> _Actions to take_:
1 - List every certificate authority that the forum thread about certificate authorities names.
2 - Extend the forum thread about certificate authorities, picking up after its final sentence.
━━━━━ Excerpt provided ━━━━━
There are countless Bugzilla reports of clearly unprofessional CAs trying to get away with doing whatever they want, get caught, say "it's no big deal", fail to learn the lesson and eventually get kicked out, much to the chagrin and bewilderment of their management, irate that some nerds on the Internet could ruin their business, failing to understand that following the scripture of the Internet nerds is the #1 requirement of the business they chose to run.
Yes. Brown M&M tests are exactly what's called for here. You want a strong psychological urge to obey rules just because they're rules. There are roles where this isn't the right thing, but operating a Certificate Authority isn't one of them.
In my experience every case in the Web PKI where we found what seems obviously to be either gross incompetence or outright criminality there were also widespread technical failures at the same CA. Principles who aren't obeying the most important rules also invariably don't care about merely technical violations, which are easier to identify.
For example, CrossCert had numerous technical problems to go along with the fact that obviously nobody involved was obeying important rules. I remember at one point asking, so, this paperwork says you issue only for (South) Korea, but, these certs are explicitly not for Korea, so, what technical measure was in place to ensure you didn't issue them and why did it fail? And obviously the answer is they didn't give a shit, they'd probably never read that paperwork after submitting it, they were just assuming it doesn't matter...
Google Chrome (along with Mozilla, and eventually the other root stores) distrusted Symantec, despite being the largest CA at the time and frequently called "too big to fail".
Given how ubiquitous LE is, I think people will switch browsers first. non-chrome browsers based on chrome are plenty as well, they can choose to trust LE despite Chrome's choices. Plus, they had a good reason with Symantec, a good reason to distrust them that is. This is just them flexing, there is no real reason to distrust LE, non-web-pki does not reduce security.
GP gave a very good reason that non-web-PKI reduces security, you just refused to accept it. Anybody who has read any CA forum threads over the past two years is familiar with how big of a policy hole mixed-use-certificates are when dealing with revocation timelines and misissuance.
"it's complicated" is not the same as "it's insecure". Google feels like removing this complexity improves security for web-pki. Improving security is not the same as saying something is insecure. Raising security for web-pki is not the same as caliming non-web-pki usage is insecure or is degrading security expectations of web-pki users. It's just google railroading things because they can. You can improve security by also letting Google decide and control everything, they have the capability and manpower. But we don't want that either.
━━━━━ Rows ━━━━━
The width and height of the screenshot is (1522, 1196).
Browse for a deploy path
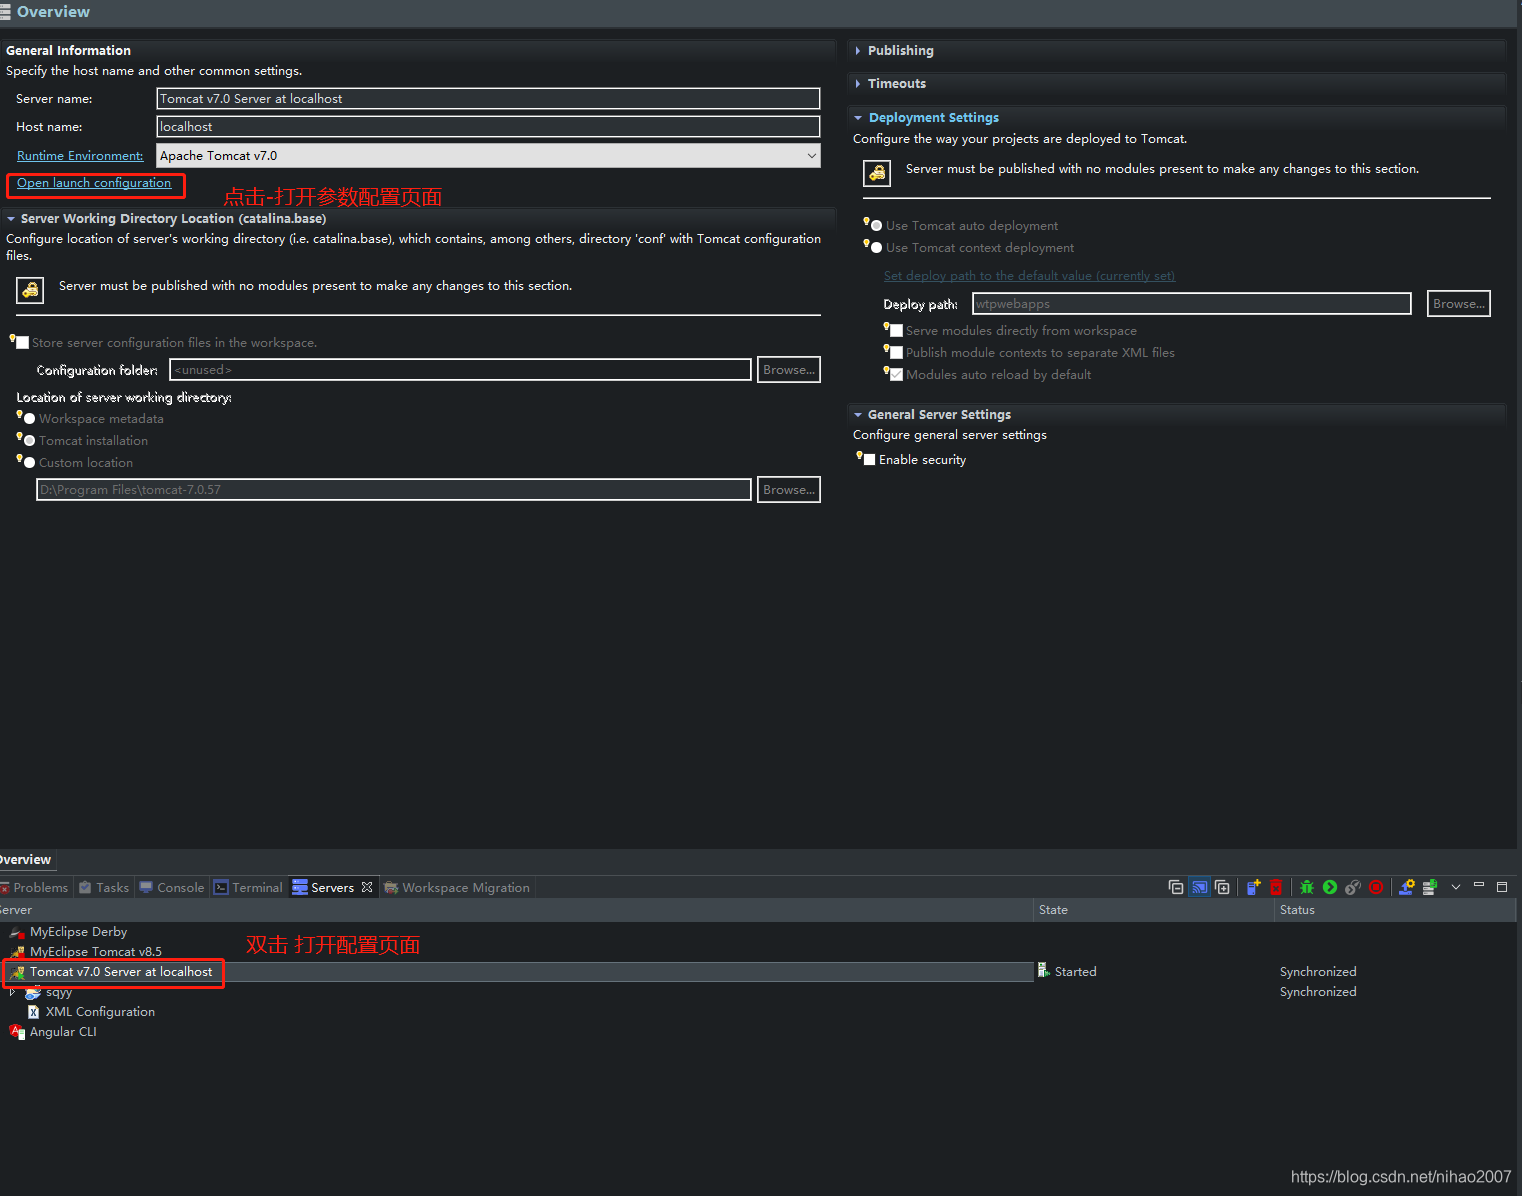point(1458,303)
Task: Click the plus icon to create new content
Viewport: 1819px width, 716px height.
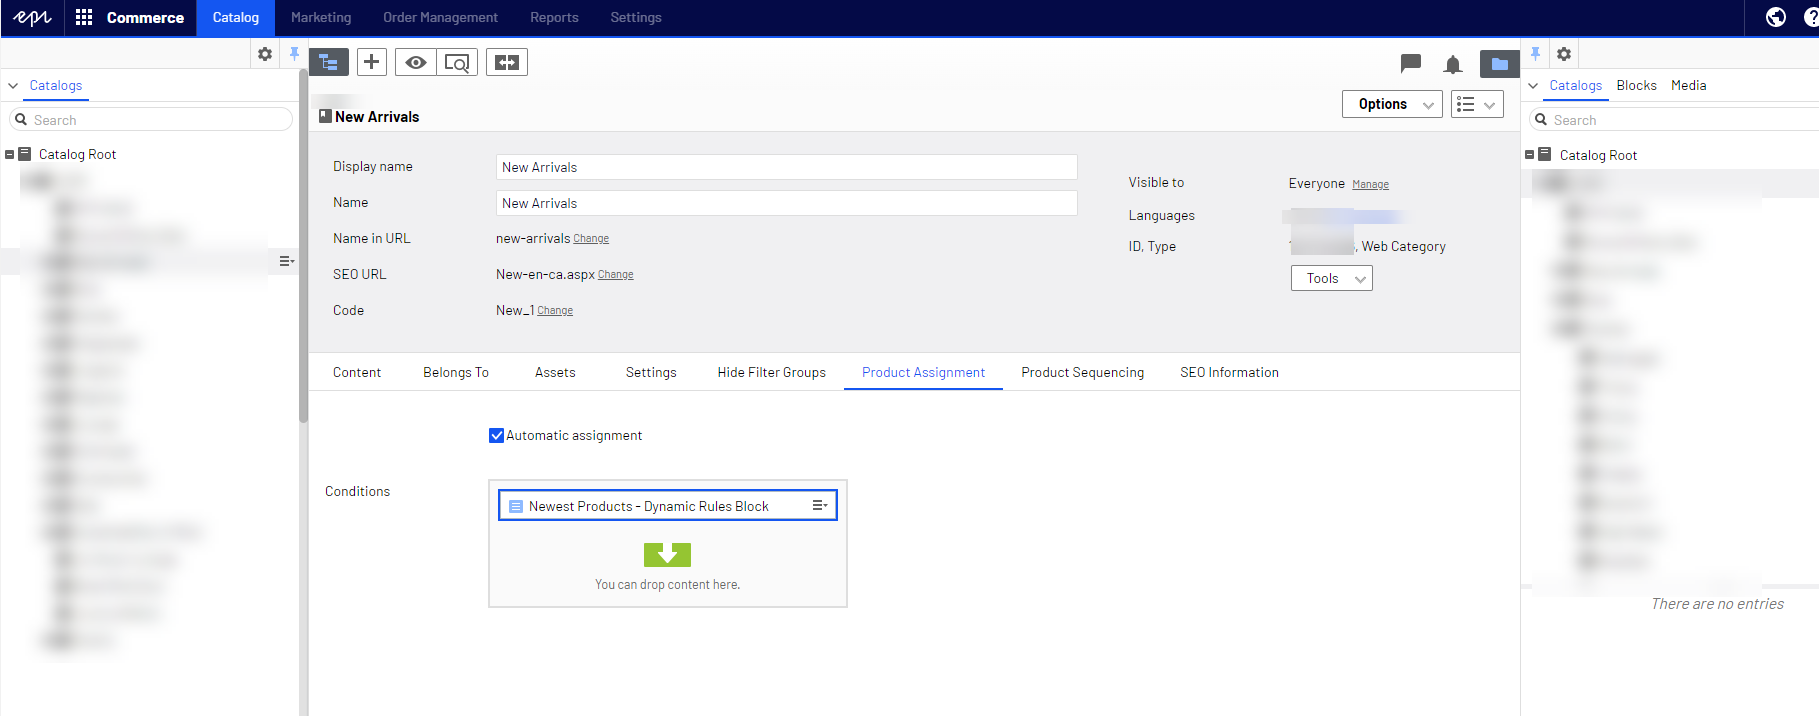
━━━━━
> _Outputs by task_:
1 - CrossCert, Symantec, LE

2 -
Neither, I meant if enough people panic and stop using chrome, website operators need not worry much. Safari is default on macs, and Edge is default on windows, both can render any website that can't be accessed in Chrome, so it'll make Chrome the browser that can't open half of the websites, instead of half of the websites out there suddenly being incompatible with chrome. The power of numbers is on LE's side.
I would think it's more secure than clientAuth certs because if an attacker gets a misissued cert they'd have to actually execute a MitM attack to use it. In contrast, with a misissued clientAuth cert they can just connect to the server and present it.
Another fun fact: the Mozilla root store, which I'd guess the vast majority of XMPP servers are using as their trust store, has ZERO rules governing clientAuth issuance[1]. CAs are allowed to issue clientAuth-only certificates under a technically-constrained non-TLS sub CA to anyone they want without any validation (as long as the check clears ;-). It has never been secure to accept the clientAuth EKU when using the Mozilla root store.
> Is there a reason why dialback isn't the answer?
There are some advantages to using TLS for authentication as well as encryption, which is already a standard across the internet.
For example, unlike an XMPP server, CAs typically perform checks from multiple vantage points ( https://letsencrypt.org/2020/02/19/multi-perspective-validat... ). There is also a lot of tooling around TLS, ACME, CT logs, and such, which we stand to gain from.
In comparison, dialback is a 20-year-old homegrown auth mechanism, which is more vulnerable to MITM.
Nevertheless, there are some experiments to combine dialback with TLS. For example, checking that you get the same cert (or at least public key) when connecting back. But this is not really standardized, and can pose problems for multi-server deployments.
> It has never been secure to accept the clientAuth EKU when using the Mozilla root store.
Good job we haven't been doing this for a very long time by now :)
Sorry, it's late here and I guess I didn't word it well. Dialback (these days) always runs over a TLS-encrypted connection, as all servers enforce TLS.
The next question is how to authenticate the peer, and that can be done a few ways, usually either via the certificate PKI, via dialback, or something else (e.g. DNSSEC/DANE).
My comment about "combining dialback with TLS" was to say that we can use information from the TLS channel to help make the dialback authentication more secure (by adding extra constraints to the basic "present this magic string" that raw dialback authentication is based on).
How would dialback-over-TLS be "more vulnerable to MITM" though? I think that claim was what led to the confusion, I don't see how TLS-with-client-EKU is more secure then TLS-with-dialback
Firstly, nobody is actually calling for authentication using client certificates. We use "normal" server certificates and validate the usual way, the only difference is that such a certificate may be presented on the "client" side of a connection when the connection is between two servers.
The statement that dialback is generally more susceptible to MITM is based on the premise that it is easier to MITM a single victim XMPP server (e.g. hijack its DNS queries or install an intercepting proxy somewhere on the path between the two servers) than it is to do the same attack to Let's Encrypt, which has various additional protections such as performing verification from multiple vantage points, always using DNSSEC, etc.
If an attacker gets a misissued cert not through BGP or DNS hijacks, but by exploiting a domain validation flaw in a CA (e.g. https://bugzilla.mozilla.org/show_bug.cgi?id=2011713) then it's trivial for them to use it as a client certificate, even if you're requiring the serverAuth EKU. On the other hand, dialback over TLS would require the attacker to also MitM the connection between XMPP servers, which is a higher bar.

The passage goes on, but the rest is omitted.